_PROBLEM REQUIREMENTS_:
Among the lines below, list those containing the string "Expand".

_DATA IN THIS EXERCISE_:
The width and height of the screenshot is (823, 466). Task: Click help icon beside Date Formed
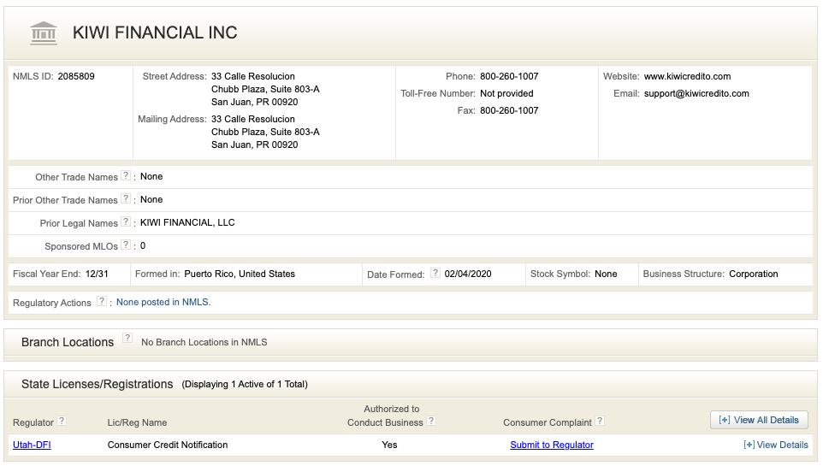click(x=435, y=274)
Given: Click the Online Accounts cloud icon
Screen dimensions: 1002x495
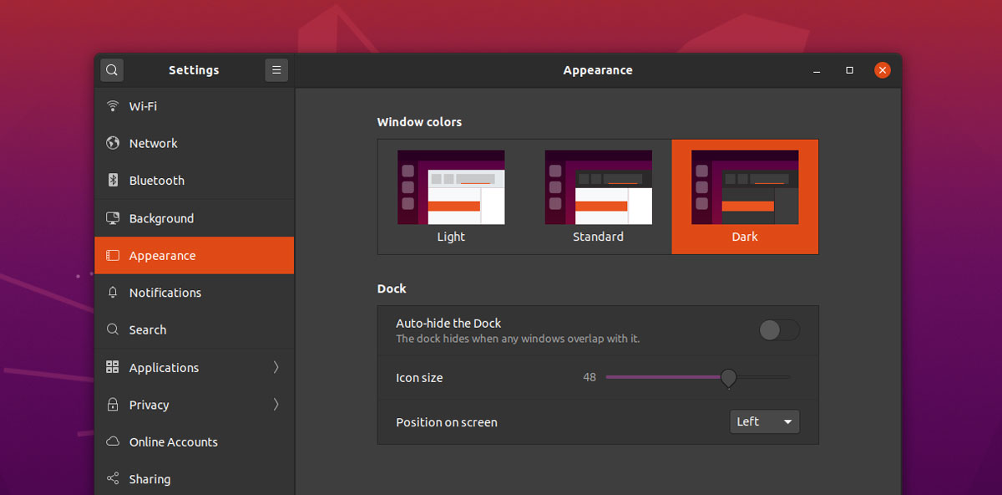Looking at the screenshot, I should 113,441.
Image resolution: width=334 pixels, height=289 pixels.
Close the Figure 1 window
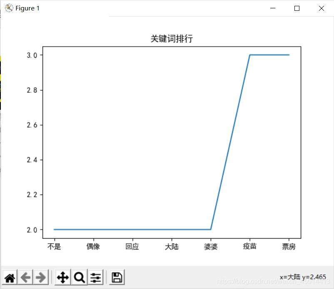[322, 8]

...

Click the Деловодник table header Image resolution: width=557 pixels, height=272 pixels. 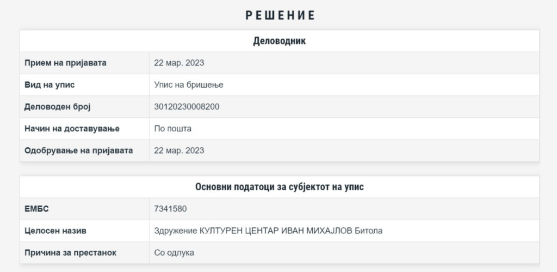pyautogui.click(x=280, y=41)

...

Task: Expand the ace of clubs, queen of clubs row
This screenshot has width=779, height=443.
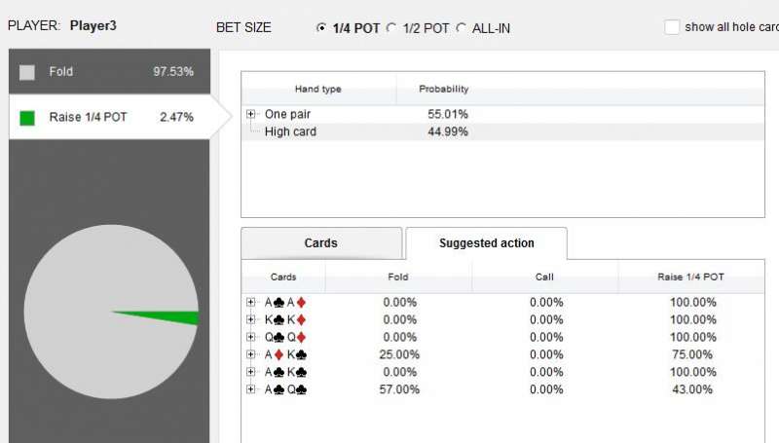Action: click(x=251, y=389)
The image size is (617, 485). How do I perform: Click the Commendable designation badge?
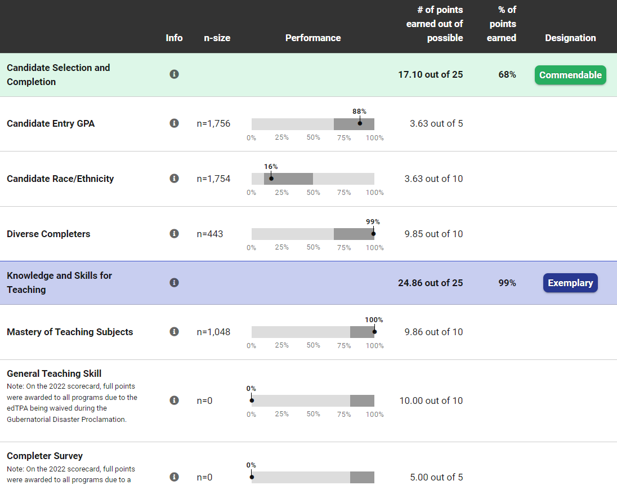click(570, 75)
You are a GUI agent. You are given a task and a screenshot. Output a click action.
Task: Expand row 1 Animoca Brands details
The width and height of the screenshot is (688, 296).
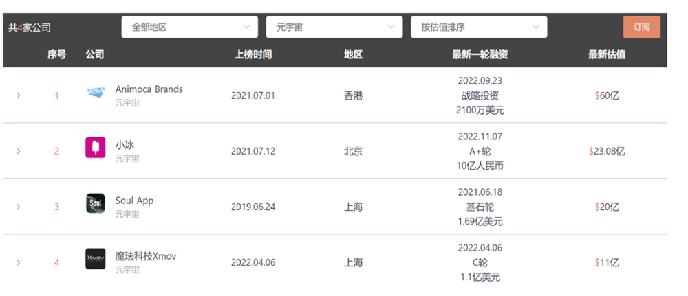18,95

_FINISHED TASK_:
Task: Expand the ace of clubs, queen of clubs row
Task: Expand row 1 Animoca Brands details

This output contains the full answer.